L’apertura economica di Belgrado al resto del mondo, ed in particolare ai paesi europei (ma non solo, anche verso stati asiatici come la Corea del Sud ed altri ancora), ha subito una accellerazione negli ultimi cinque anni. Ciò è avvenuto attraverso una legislazione sostanziale (che ha sviluppato ulteriormente quella formale) che non prevede molti dei vincoli all’utilizzo della forza lavoro ed al rispetto ambientale previsti dall’Unione Europea e dall’Italia. Per di più la Serbia ha puntato su di una aggressiva campagna di contributi pubblici ed agevolazioni fiscali alle imprese che investono sul suo territorio.

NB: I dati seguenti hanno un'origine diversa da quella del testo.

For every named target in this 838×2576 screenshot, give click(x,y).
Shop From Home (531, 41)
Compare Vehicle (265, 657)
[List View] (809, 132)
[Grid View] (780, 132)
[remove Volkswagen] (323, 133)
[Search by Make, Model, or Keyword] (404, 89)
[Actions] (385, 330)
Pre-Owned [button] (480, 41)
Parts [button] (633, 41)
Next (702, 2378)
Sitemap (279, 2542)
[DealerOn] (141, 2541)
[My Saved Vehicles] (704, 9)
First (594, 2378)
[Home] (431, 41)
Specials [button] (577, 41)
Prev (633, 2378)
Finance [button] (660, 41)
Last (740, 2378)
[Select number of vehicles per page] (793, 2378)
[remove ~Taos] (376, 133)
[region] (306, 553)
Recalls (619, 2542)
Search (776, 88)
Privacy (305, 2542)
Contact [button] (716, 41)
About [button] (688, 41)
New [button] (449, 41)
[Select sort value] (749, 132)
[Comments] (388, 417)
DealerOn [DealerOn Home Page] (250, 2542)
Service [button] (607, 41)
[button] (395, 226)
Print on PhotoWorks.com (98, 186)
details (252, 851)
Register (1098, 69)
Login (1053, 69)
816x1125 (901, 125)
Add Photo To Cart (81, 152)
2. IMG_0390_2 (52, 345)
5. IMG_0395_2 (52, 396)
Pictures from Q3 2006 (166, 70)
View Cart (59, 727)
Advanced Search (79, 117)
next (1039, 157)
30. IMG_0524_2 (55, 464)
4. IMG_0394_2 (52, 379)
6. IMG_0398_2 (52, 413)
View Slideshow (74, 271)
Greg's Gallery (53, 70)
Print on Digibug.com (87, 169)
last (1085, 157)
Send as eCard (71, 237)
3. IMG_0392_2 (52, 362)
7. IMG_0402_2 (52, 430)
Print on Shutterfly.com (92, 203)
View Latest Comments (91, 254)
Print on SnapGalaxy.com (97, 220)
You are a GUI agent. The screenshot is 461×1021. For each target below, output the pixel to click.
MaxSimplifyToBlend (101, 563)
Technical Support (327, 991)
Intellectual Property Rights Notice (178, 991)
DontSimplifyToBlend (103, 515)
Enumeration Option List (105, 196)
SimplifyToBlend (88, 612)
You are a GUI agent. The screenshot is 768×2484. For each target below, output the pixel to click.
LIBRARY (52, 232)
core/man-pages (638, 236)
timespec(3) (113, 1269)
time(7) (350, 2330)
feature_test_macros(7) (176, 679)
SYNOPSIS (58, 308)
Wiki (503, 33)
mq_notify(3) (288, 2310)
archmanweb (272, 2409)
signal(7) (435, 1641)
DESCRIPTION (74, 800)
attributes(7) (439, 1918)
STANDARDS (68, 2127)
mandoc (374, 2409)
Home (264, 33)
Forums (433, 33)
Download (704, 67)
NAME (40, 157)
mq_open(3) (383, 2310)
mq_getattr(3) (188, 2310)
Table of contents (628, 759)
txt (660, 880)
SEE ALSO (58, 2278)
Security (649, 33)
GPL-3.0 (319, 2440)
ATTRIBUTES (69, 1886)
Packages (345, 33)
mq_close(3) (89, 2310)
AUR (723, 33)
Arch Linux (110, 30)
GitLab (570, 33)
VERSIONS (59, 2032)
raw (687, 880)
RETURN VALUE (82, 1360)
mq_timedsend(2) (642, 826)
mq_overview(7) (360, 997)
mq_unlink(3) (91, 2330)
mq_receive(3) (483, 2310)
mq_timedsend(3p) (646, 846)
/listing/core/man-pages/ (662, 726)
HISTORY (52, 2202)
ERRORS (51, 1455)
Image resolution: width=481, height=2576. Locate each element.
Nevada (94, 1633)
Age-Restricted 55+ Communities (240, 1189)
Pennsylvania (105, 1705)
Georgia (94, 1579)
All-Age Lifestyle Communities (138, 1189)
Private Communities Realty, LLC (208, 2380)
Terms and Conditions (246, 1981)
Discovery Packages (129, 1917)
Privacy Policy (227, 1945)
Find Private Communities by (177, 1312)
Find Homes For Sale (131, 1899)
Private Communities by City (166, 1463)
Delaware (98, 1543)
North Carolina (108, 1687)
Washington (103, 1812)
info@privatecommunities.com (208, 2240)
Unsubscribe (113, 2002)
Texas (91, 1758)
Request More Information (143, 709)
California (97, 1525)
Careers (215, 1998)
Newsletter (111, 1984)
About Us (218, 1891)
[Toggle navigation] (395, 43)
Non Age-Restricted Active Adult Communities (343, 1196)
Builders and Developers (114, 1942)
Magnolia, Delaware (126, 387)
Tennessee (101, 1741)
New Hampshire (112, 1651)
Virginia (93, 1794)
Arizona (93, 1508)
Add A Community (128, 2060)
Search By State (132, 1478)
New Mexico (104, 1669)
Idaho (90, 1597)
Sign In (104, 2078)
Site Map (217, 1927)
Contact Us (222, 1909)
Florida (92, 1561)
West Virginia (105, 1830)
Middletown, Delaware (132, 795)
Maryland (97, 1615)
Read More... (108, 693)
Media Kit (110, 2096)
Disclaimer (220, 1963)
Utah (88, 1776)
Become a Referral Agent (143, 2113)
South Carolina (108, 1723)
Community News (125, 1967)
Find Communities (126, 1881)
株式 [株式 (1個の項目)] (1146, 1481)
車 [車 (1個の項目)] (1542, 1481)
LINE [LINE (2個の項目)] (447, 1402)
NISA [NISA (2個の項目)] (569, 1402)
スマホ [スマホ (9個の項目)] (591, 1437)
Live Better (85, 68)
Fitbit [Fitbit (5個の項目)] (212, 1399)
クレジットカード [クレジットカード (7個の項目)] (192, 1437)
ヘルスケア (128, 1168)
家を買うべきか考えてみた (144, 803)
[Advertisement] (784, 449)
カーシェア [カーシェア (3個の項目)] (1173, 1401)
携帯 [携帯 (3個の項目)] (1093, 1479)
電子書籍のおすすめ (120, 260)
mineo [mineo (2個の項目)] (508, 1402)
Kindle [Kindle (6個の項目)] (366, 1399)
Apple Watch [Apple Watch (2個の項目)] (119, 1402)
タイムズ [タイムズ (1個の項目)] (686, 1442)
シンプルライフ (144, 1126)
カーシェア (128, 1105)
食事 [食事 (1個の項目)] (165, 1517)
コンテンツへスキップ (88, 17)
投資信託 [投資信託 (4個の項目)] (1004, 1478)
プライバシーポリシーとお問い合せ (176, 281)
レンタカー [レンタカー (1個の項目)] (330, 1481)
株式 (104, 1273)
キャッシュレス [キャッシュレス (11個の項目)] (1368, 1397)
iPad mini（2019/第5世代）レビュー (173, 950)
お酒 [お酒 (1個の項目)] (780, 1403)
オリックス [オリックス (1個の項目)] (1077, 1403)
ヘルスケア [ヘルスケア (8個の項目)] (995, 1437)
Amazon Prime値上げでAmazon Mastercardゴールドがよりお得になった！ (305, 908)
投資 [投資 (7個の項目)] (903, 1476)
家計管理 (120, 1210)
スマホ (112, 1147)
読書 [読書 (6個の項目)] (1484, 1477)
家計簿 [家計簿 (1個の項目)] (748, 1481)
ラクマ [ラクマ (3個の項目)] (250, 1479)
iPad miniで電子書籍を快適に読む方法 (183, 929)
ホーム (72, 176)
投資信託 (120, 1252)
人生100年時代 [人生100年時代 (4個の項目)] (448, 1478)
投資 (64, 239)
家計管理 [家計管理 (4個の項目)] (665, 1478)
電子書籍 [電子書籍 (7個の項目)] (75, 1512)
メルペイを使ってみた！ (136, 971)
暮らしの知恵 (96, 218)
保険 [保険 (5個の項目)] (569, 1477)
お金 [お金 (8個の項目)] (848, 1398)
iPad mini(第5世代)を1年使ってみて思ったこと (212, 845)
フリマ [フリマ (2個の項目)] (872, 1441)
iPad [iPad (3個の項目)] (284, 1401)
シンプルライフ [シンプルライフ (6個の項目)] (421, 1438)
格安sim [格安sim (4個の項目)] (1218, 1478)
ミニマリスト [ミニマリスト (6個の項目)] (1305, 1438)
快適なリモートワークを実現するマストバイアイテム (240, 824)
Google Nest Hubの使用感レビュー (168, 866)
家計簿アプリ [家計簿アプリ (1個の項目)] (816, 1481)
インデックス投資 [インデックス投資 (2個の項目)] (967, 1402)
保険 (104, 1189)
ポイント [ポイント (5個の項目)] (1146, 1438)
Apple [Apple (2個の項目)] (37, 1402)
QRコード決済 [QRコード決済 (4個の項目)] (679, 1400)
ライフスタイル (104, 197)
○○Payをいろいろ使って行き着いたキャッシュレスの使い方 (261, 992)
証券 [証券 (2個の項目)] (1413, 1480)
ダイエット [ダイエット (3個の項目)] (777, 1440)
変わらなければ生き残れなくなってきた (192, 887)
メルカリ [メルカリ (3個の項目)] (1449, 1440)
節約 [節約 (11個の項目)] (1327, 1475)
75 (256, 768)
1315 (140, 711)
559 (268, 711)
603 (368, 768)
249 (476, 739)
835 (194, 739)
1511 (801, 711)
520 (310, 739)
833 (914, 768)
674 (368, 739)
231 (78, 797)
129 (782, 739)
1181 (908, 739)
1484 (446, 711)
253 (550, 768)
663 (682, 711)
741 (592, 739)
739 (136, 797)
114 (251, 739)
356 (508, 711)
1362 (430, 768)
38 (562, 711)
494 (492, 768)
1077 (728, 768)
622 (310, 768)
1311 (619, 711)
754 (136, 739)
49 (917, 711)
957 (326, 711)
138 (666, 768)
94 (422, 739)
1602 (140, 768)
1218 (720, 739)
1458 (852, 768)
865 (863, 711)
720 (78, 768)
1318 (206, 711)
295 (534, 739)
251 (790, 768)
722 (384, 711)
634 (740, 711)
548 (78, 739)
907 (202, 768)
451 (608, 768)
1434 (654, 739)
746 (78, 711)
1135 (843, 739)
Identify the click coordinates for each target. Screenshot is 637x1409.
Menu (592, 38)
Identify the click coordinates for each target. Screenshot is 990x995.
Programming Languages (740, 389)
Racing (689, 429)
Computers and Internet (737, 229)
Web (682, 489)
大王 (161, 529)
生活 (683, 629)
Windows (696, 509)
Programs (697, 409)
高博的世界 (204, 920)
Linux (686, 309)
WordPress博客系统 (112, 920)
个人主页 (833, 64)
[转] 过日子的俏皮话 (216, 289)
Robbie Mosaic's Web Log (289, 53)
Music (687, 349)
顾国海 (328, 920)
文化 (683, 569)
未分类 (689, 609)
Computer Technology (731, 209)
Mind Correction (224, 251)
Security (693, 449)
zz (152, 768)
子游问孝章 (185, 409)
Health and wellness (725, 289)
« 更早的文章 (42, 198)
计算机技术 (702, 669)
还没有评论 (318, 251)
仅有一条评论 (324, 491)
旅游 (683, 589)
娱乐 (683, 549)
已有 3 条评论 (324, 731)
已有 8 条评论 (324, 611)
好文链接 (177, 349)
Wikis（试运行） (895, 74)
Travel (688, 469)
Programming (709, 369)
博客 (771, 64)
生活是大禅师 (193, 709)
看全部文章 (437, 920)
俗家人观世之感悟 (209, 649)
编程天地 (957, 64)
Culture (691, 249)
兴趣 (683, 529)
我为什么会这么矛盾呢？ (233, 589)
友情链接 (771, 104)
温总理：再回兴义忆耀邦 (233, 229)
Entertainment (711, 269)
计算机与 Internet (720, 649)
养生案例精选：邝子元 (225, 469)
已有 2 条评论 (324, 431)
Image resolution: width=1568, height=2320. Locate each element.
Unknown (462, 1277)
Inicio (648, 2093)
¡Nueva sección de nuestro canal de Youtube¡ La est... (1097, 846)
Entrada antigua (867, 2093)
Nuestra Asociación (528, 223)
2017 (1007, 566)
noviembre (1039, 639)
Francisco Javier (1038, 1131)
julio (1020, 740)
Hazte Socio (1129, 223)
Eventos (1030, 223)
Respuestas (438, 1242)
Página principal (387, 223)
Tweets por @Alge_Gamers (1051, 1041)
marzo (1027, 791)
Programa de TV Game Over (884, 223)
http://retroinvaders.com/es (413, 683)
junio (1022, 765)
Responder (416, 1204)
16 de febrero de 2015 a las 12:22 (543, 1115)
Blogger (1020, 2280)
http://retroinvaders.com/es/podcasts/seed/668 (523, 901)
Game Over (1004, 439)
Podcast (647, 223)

Ad esempio, una tassazione sugli utili al dieci per cento o sovvenzioni a fondo perduto di diverse migliaia di euro per ogni lavoratori assunto sopra una certa quota numerica, per non parlare dell’esenzione dalla tassazione dei profitti per la durata di dieci anni a chi investe più di dieci milioni di euro in uno stabilimento che occupa almeno cento nuovi assunti. È in questi casi evidente come ad essere incentivate maggiormente siano le grandi imprese, capaci di creare volumi occupazionali più consistenti. Una circostanza che in Italia si trduce in numeri maggiori di esuberi nelle imprese interessate dall’operazione di delocalizzazione.
Un altro esempio in merito si trova nella crazione delle cosiddette “zone franche”, aree nelle quali i controlli e le norme giuslavoristiche, ambientali e organizzative sono applicati in maniera ancora più blanda e flessibile.